The Truman Show is a film is set in a hypothetical town called Seahaven built in an enormous dome, and is dedicated to a continually running television show, The Truman Show. Only the central character, Truman Burbank, is unaware that he lives in an almost solipsistic constructed reality for the entertainment of those outside. The film follows his discovery of his situation and his attempts to escape. Central characters fake friendship to Truman, and in the case of his “wife”, bury their real feelings of disgust.

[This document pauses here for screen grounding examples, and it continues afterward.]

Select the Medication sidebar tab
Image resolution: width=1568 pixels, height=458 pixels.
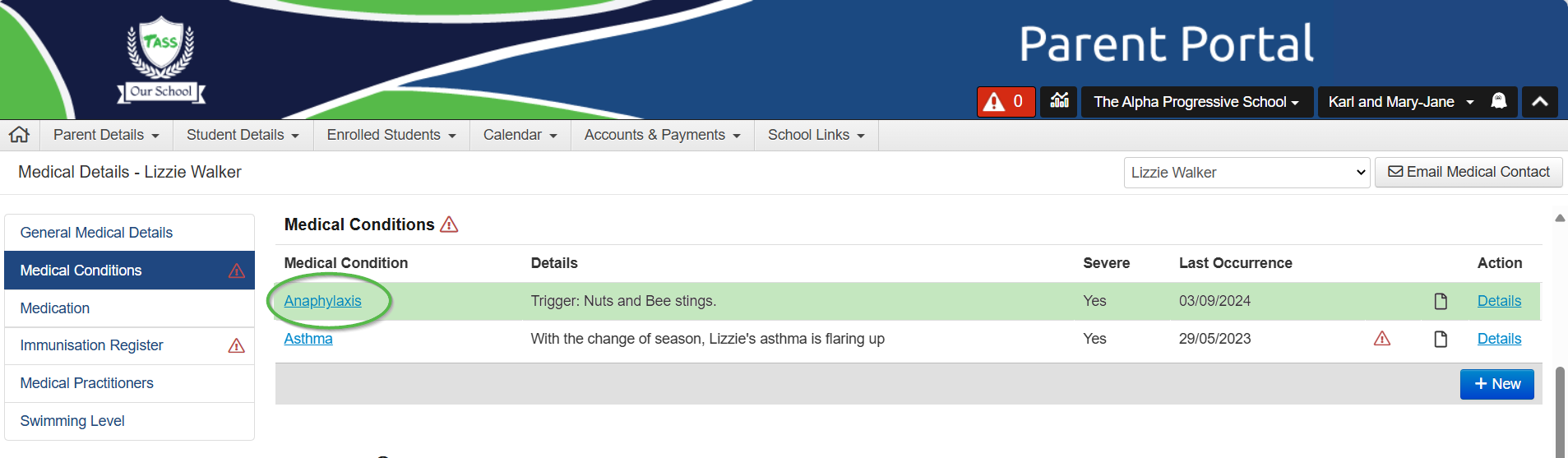[x=55, y=308]
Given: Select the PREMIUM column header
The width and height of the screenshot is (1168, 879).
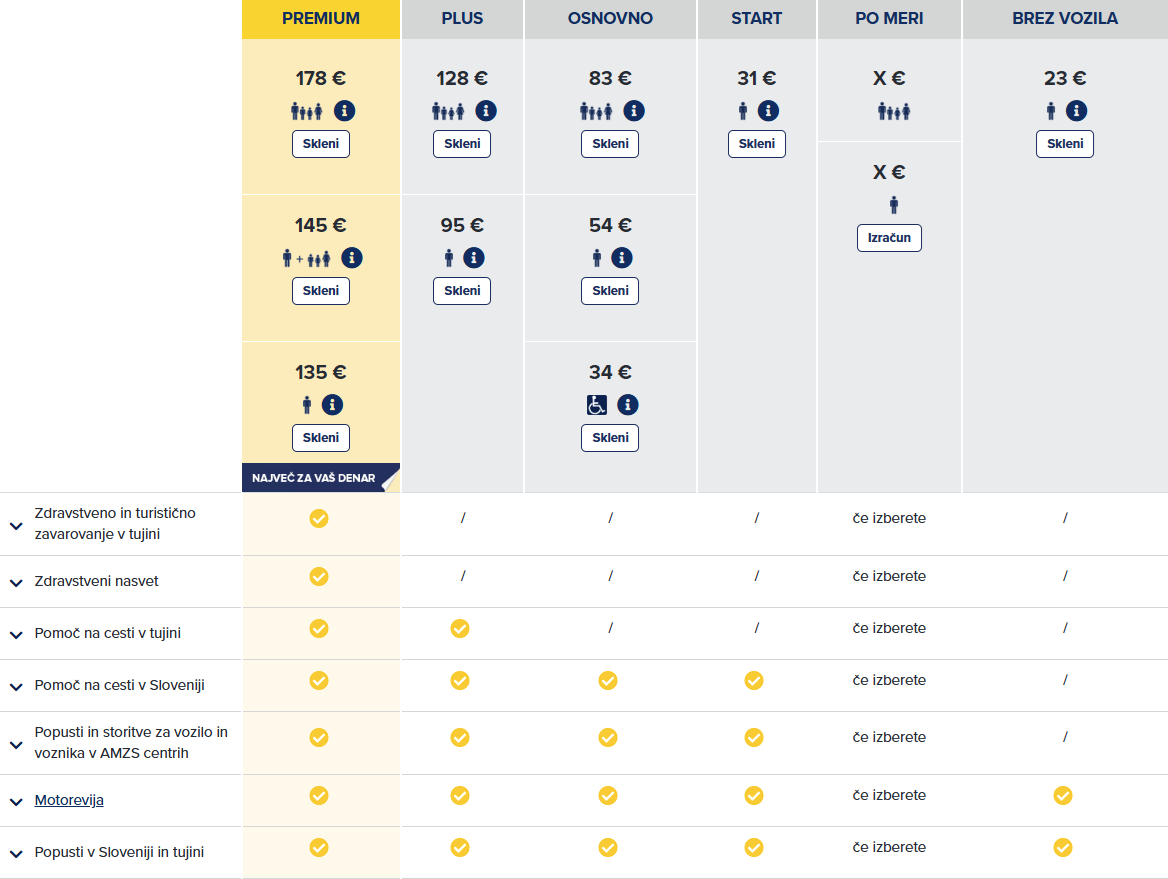Looking at the screenshot, I should (x=321, y=19).
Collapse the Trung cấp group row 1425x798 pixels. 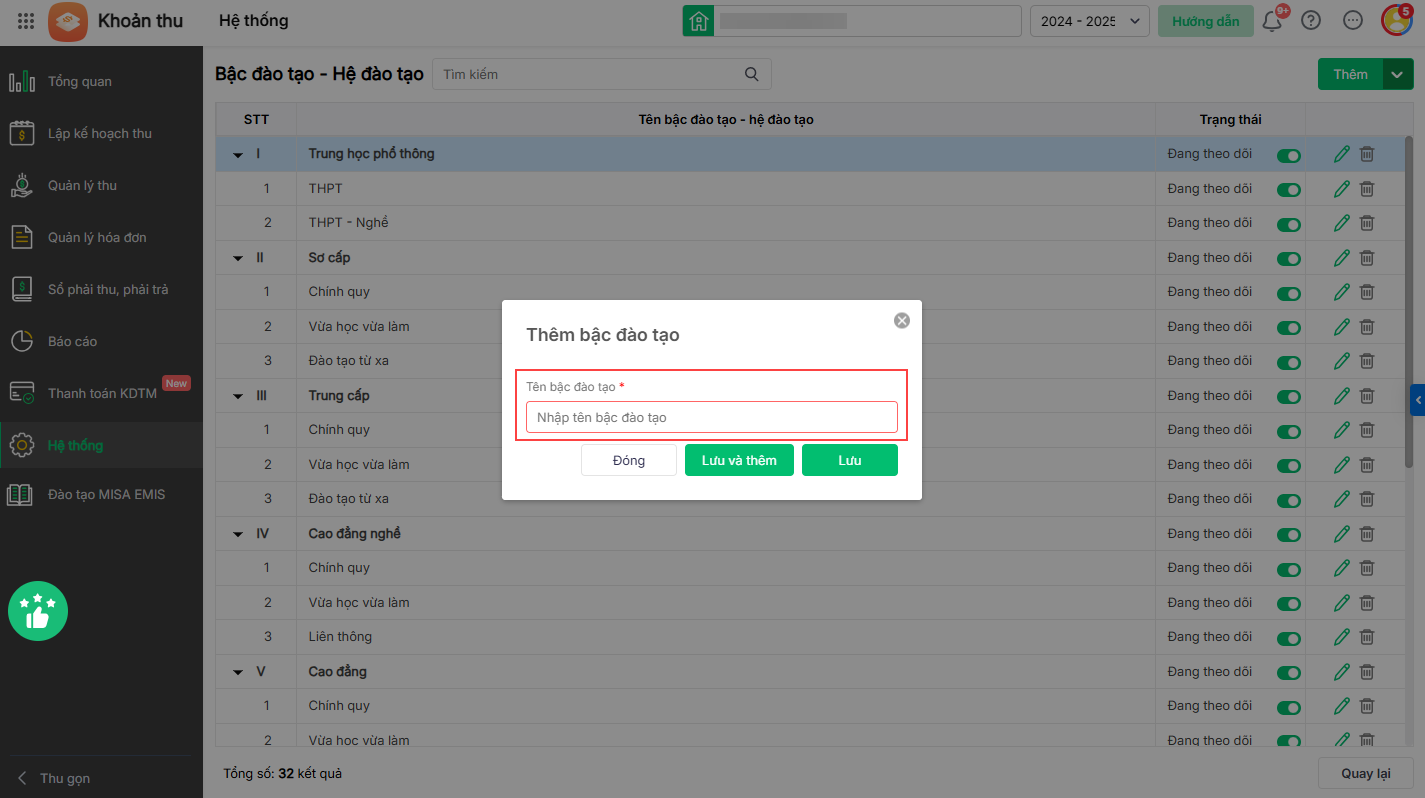tap(238, 396)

The OfSTED inspection is an example of a solipsistic epistemological position in that one’s own perceptions are the only things that can be known with certainty. The nature of the external world – schools — , the source of one’s perceptions — can not be conclusively known; they may not even exist at all. Truman himself can be viewed as an equivalent fictional school ofsted inspector who when visiting schools, tends to witness flowers decorating school corridors and toilet paper in the school toilets.

Inspection day can be presented as a lovely sunny day with bright blue skies; there’s not a care in the world, the children are well behaved and courteous, teachers well dressed and courteous, and its like this every day with pupils dutifully drinking water to enhance their learning and no-one objects to the Jamie Oliver inspired New School Dinner which has caused much wringing of hands and emptying of budgets.

But as in the Truman Show, the inspector is surrounded by central characters in the school who have to fake friendship and find methods to bury their real feelings of disgust in order to maintain the solipsistic constructed reality of the Government Inspector.